[[ LISTED RECORDS open ]]
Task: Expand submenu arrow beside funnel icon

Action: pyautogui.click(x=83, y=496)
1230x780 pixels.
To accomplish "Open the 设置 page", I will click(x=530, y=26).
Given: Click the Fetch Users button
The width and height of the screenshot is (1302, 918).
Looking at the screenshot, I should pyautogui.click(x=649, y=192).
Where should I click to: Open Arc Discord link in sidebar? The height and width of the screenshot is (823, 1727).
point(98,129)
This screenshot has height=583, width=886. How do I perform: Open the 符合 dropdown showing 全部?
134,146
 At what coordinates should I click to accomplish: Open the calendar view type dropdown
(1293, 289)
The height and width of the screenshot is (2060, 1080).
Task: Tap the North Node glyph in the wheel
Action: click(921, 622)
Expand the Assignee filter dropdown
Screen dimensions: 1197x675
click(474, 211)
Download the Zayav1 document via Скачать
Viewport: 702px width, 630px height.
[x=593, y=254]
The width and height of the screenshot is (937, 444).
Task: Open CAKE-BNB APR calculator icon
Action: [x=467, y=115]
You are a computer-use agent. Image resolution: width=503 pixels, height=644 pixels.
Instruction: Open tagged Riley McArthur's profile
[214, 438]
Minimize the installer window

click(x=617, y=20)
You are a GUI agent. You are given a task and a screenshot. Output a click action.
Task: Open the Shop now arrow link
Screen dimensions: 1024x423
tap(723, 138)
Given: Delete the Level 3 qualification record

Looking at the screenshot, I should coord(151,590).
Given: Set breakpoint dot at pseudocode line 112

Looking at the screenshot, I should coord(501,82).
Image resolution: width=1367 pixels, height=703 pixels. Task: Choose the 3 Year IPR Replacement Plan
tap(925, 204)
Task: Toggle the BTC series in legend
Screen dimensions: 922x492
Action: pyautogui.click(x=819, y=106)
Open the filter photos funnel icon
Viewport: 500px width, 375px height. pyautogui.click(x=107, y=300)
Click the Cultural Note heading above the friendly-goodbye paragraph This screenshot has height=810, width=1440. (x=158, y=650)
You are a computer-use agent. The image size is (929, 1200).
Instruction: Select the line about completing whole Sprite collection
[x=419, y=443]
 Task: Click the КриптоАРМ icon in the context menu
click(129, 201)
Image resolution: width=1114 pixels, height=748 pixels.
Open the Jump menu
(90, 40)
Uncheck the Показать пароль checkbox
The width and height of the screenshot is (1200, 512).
[[ LISTED RECORDS closed ]]
Search the data above for the string "computer". Report every line where it is found.

# WRITTEN REPLY
You are a computer-use agent. Image resolution: width=503 pixels, height=644 pixels.
You are a computer-use agent. The image size is (929, 1200).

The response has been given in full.